DOCUMENT SEGMENT:
◆ ◆ ◆

# closet Christian



## Icara

Hi, everybody. 
I need a little help. I can't translate properly the adjective "closet" into Italian: who is a "closet Christian"? Does it mean something like "in disguise"? 
Thank you!


----------



## Paulfromitaly

E' fondamentale che tu scriva:
- la *frase originale intera*
- * la tua  traduzione *
e ci dia qualche informazione a proposito del *contesto*,  grazie 

Cosa  significa "*aggiungere il contesto*"?


----------



## elfa

"Closet" means when you don't own up to being something. A "closet gay" would be someone who doesn't want to be known as gay, for example. So a "closet Christian" would be someone who doesn't acknowledge being Christian in public. It's a derogatory term because it means the speaker considers that person to be hypocritical.

So now...how would one translate that?


----------



## velisarius

"Cristiano segreto". It isn't necessarily derogatory ; there are still plenty of places where Christians are persecuted.


----------



## elfa

velisarius said:


> "Cristiano segreto". It isn't necessarily derogatory ; there are still plenty of places where Christians are persecuted.



Hi velisarius,

I'm certainly not making a judgment call about Christians in general. You may be right that it's not necessarily derogatory, but I think we need to see the context. It's an adjective that certainly says more about the speaker than the person being described.


----------



## Icara

Sorry for being unclear. This word is used in a romance I am reading: "They could not enter the church doorway, unless they were closet Christian". I suppose this means that the characters are not Christian at all. Is it right?
Thank you.


----------



## london calling

E' già nel dizionario e ci sono diversi thread che ne parlano, guarda qui, Icara.


----------



## Paulfromitaly

Ho visto usare il termine cripto-cristiano, che forse è un po' troppo ricercato in questo contesto.
Non vuol assolutamente dire che non sono cristiani, ma che sono cristiani non dichiarati.


----------



## Pat (√2)

Paulfromitaly said:


> Ho visto usare il termine cripto-cristiano, che forse è un po' troppo ricercato in questo contesto.



A me piace, però...
Se no, "segretamente cristiano", così come si dice "segretamente omosessuale"? "Celatamente cristiano"?


----------



## tsoapm

Icara said:


> "They could not enter the church doorway, unless they were closet Christian".


Could you give us some more context please, or perhaps correct it if there’s a mistake? This doesn’t really make sense to me; sounds like there's some kind of Christian-detecting force-field.


----------



## Icara

"Segretamente cristiano" seems the most suitable meaning to me... it sounds like "being Christian without revealing this". 
Thank you all!


----------



## ElFrikiChino

Hi!

◆ ◆ ◆

RECORDED INFORMATION:
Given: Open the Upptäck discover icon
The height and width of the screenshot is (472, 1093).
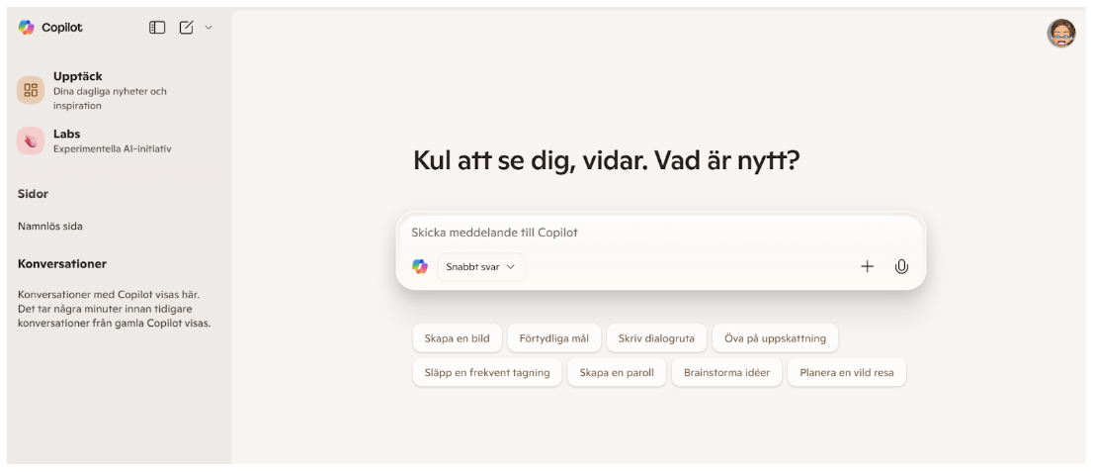Looking at the screenshot, I should 31,91.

◆ ◆ ◆

PROBLEMS TO WORK ON:
- a) In the "closet Christian" thread, which Italian rendering does Icara find most suitable?
- b) From the "closet Christian" thread, extract the passage between "Could you give" and "of Christian-detecting force-field.", inclusive.
- c) Extend the "closet Christian" thread from its last line.

PER-TASK ANSWERS:
- a) "Segretamente cristiano."

- b)
Could you give us some more context please, or perhaps correct it if there’s a mistake? This doesn’t really make sense to me; sounds like there's some kind of Christian-detecting force-field.

- c)
Shouldn't it be closet*ed*? I've never seen _closet something_, but maybe it's the author's style?

EFC


----------



## elfa

ElFrikiChino said:


> Shouldn't it be closet*ed*? I've never seen _closet something_, but maybe it's the author's style?



Definitely not "closeted" EFC   To be a "closet" someone is an expression, the meaning of which has already been discussed. I agree with Mark that it is a strange use of it here - but the meaning of it is fairly clear, that the people being described won't or cannot reveal themselves to be Christian.


----------



## ElFrikiChino

Why not? Is it *only* used when talking about LGBT people? (here)

EFC


----------



## Tegs

ElFrikiChino said:


> Why not? Is it *only* used when talking about LGBT people? (here)
> 
> EFC



No, Elfa was saying that* closet* is a lot more common than closeted -both in the case of Christians and in the case of gay people. Gay people who are hiding their sexual orientation are said to be* in the closet*, or a* closet lesbian* etc.


----------



## london calling

ElFrikiChino said:


> Hi!
> Shouldn't it be closet*ed*? I've never seen _closet something_, but maybe it's the author's style?
> 
> EFC


No. Have a look at my post 7: there's a link to the WR dictionary and all the other threads about the same word.

Edit. Scusa, ho visto adesso il link, hai ragione: dev'essere AE, però - mai sentito in BE.

.


----------



## elfa

Tegs said:


> No, Elfa was saying that* closet* is a lot more common than closeted -both in the case of Christians and in the case of gay people. Gay people who are hiding their sexual orientation are said to be* in the closet*, or a* closet lesbian* etc.



Well, reading EFC's link, I must say that I hadn't even *heard* of "closeted" when referring to LGBT people - which probably goes to show that I'm not at all on-trend or it's not a BE expression... To me, yes, "closet" is the one I'm familiar with.


----------



## Tegs

Well, I don't think I've ever heard anyone BE talking about "closeted" gay people, but grammatically-speaking there's nothing wrong with it. Maybe it's something that you're more likely to see in written form. If I saw a document discussing "closeted gay people" that would look fine to me and I wouldn't think there was anything weird about it.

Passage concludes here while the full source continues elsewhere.